The idea that different types of antioxidants are equivalent is yet another widespread fallacy. They are not, in point of fact. There are distinct chemical behaviors and biological features associated with each one. They developed as components of intricate networks, with each chemical (or family of substances) having a distinct function in the evolution of these networks. This demonstrates that no single antioxidant is capable of performing the functions of the entire group.
Natural Antioxidants VS Supplements
Antioxidant intake is critical for health, but more is not always better. High amounts of antioxidant supplements, according to the National Institutes of Health (NIH), can be dangerous.
Some studies, for example, have linked high-dose beta-carotene supplements to an increased risk of lung cancer in smokers, and high-dose vitamin E supplements to an increased risk of hemorrhagic stroke (a type of stroke caused by brain bleeding) and prostate cancer. Furthermore, some nutritional and antioxidant supplements may have negative interactions with certain prescription drugs. Vitamin E supplements, for example, may increase the risk of bleeding in those using anticoagulant drugs.
Much research on antioxidant supplements does not reveal a health benefit or indicate the opposite effect since antioxidants operate best in combination with other nutrients, plant compounds, and even other antioxidants.

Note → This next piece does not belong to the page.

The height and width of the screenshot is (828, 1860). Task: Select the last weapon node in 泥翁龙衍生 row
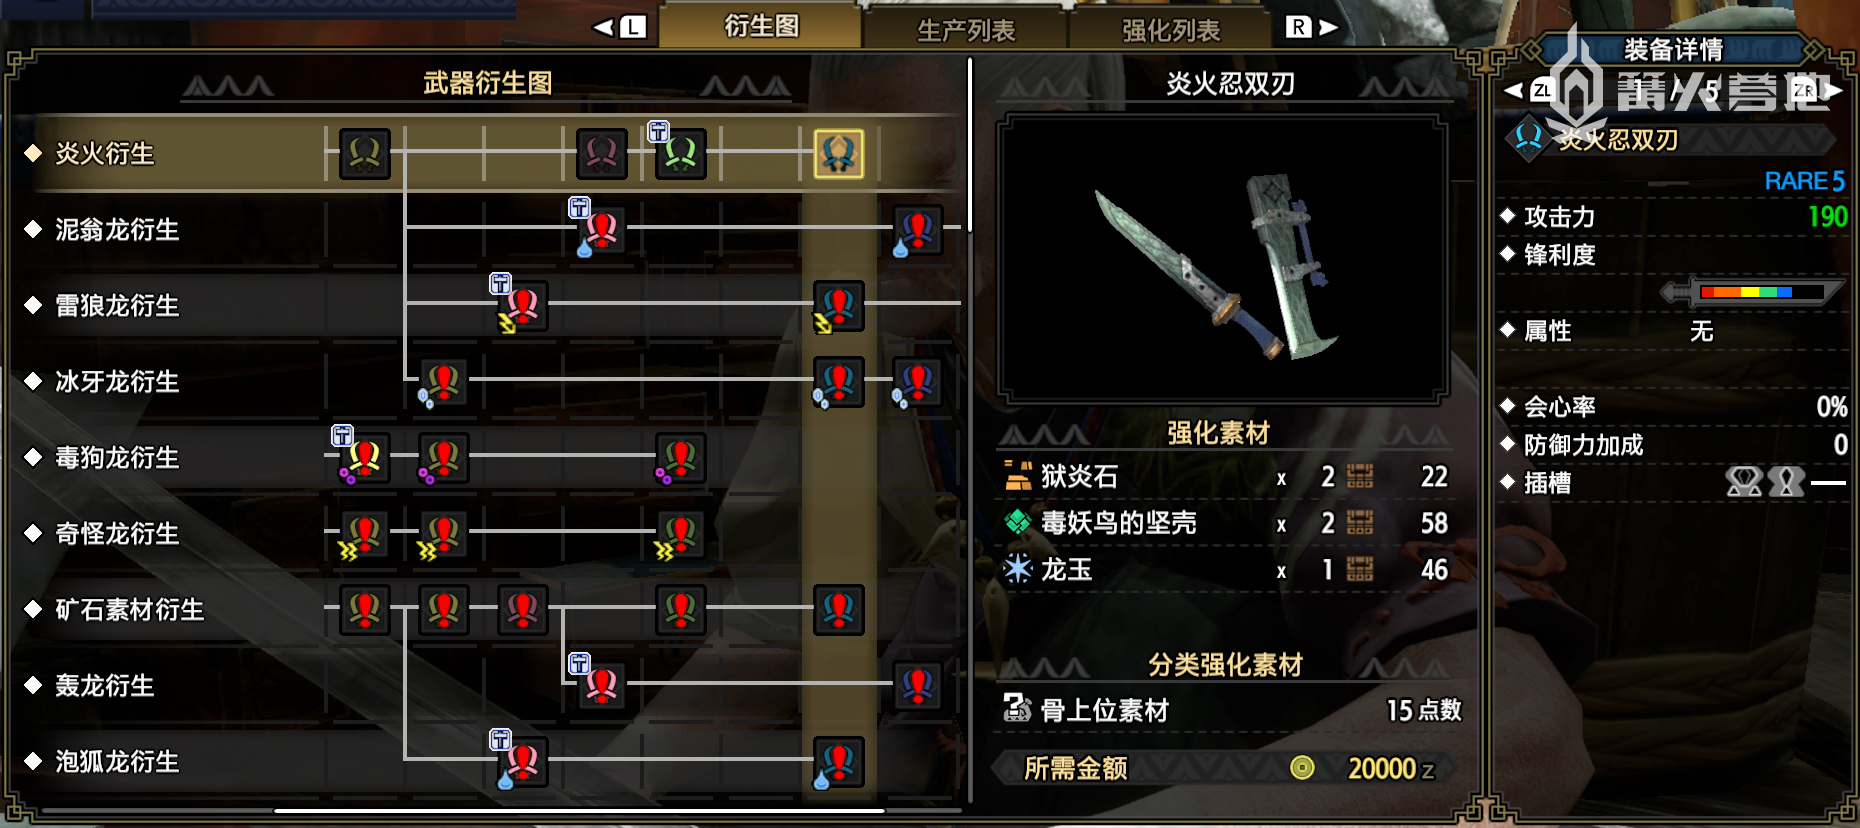click(918, 230)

A cup of Coffee Leaf Drink, for example, contains approximately 30mg of Mangiferin. However, a supplement containing 500 mg of Mangiferin does not contain plant compounds (polyphenols) found in Coffee Leaf, such as Chlorogenic Acids and Trigonelline, which have antioxidant activity and may collaborate with Mangiferin to combat illnesses. Aside from their antioxidant capabilities, polyphenols have a variety of additional chemical properties.
Differences in the amount and kind of antioxidants found in foods vs. those found in supplements may also have an impact on their effects. Coffee leaves, for example, contain at least two chemical forms of Xanthones (Mangiferin and Isomangiferin). Mangiferin supplements, on the other hand, often only include one type and are thus not as active in the body as “Natural” Mangiferin.
An excess of free radicals is a contributing factor in the development of chronic diseases such as cancer, cardiovascular disease, cognitive decline, and loss of vision. The research done up to this point has not been able to come to a conclusion, but in general, they have not provided convincing evidence that antioxidant supplements have a substantial influence on diseases.
At the same time, there is a lot of data to show that eating entire fruits, vegetables, and grains as well as drinking coffee, coffee leaf, and tea — all of which are rich in networks of naturally occurring antioxidants and their helper molecules — will protect you from a lot of the problems that come along with becoming older.